| TEXTE À LIRE |
Pierre-Alexandre Kopp est avocat au barreau de Paris, professeur agrégé à l’université Paris-I-Sorbonne et spécialiste du trafic de stupéfiants.
La consommation d’héroïne aux Etats-Unis a-t-elle surpassé celle de cocaïne ?
Non, il y a encore entre 2,5 et 4 millions d’utilisateurs réguliers de cocaïne et plusieurs millions d’utilisateurs sporadiques. C’est moitié moins qu’il y a vingt ans mais c’est beaucoup plus que le nombre de consommateurs d’héroïne. On dénombre entre 1,5 à 2,5 millions d’utilisateurs réguliers d’héroïne, qui ne fait pas l’objet d’une consommation sporadique aussi importante que celle de la cocaïne. La consommation de cette dernière représente environ 150 tonnes, celle d’héroïne 35 tonnes de produit pur.
Le développement du trafic au Mexique prouve-t-il que les campagnes d’éradication de la coca, notamment en Colombie, au Pérou et en Bolivie, ont été vaines ?
Près de 50 % des arbustes de coca cultivés chaque année dans les Andes sont détruits. Pourtant, la surface cultivée de coca en Amérique du Sud reste sensiblement la même. Les seuls à souffrir de ces campagnes d’éradication sont les paysans. Lorsque leur récolte s’envole en fumée, ils doivent replanter et attendre. Et là, impossible pour eux de refacturer aux trafiquants ce choc de coûts : les cartels sont des monopsones, un seul acheteur et plein de vendeurs. Donc les cartels imposent de bas niveaux de prix.
Ils maintiennent ces prix d’autant plus facilement que les paysans sont obligés de s’isoler…
Oui, les paysans dont les terres sont cultivées en coca et détruites à coups de défoliants sont contraints de s’isoler loin des voies de communication. Et plus ils s’isolent, moins ils peuvent mettre en concurrence les trafiquants et obtenir de meilleurs prix.
Comment agit cette répression de l’offre sur les prix de la cocaïne ?

| INFORMATIONS FOURNIES |
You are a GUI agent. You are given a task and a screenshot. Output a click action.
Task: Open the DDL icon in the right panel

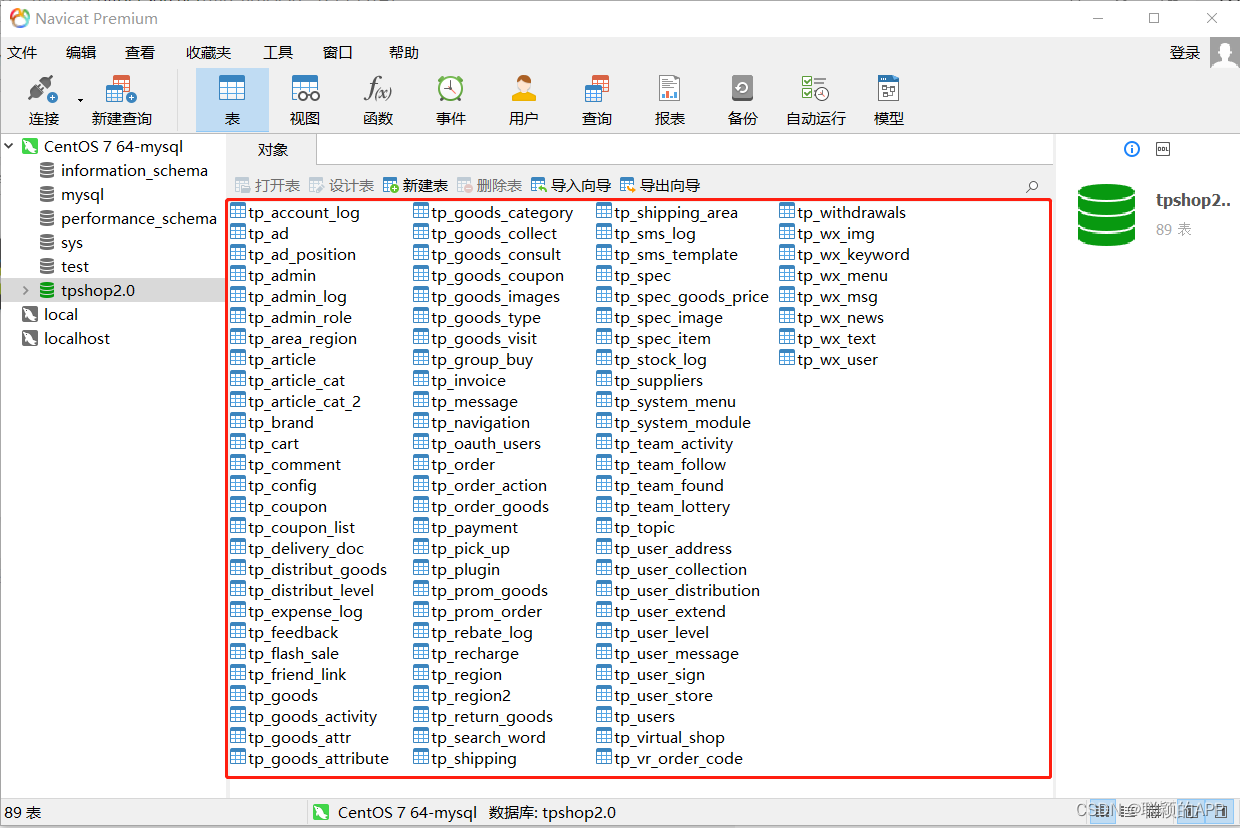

| CONSIGNE 1 |
Selon l'entretien sur le trafic de stupéfiants, quelle part des arbustes de coca cultivés chaque année dans les Andes est détruite ?
| CONSIGNE 2 |
Dressez la liste de tous les pays nommés dans l'entretien sur le trafic de stupéfiants.
| CONSIGNE 3 |
Poursuivez l'entretien sur le trafic de stupéfiants en reprenant juste après sa dernière phrase.

| RÉSULTAT DE L'EXERCICE 1 |
Près de 50 %.

| RÉSULTAT DE L'EXERCICE 2 |
Etats-Unis, Mexique, Colombie, Pérou, Bolivie

| RÉSULTAT DE L'EXERCICE 3 |
Cela n’a rien changé. Les apôtres de la guerre de la drogue tablaient sur le fait que la quantité de drogue allait diminuer, les prix s’envoler et la consommation chuter. Erreur. Pour faire un kilo de cocaïne, il faut 350 kilos de feuilles de coca. Le coût pour les trafiquants : 400 dollars. Une fois transformé, ce kilo vaudra 2 200 dollars en Colombie. Introduit aux Etats-Unis, le prix montera à 14 500. Revendu au semi-grossiste américain, 20 000. Dans la rue, 78 000 dollars, et une fois coupé, le prix du kilo se vendra 120 000 dollars !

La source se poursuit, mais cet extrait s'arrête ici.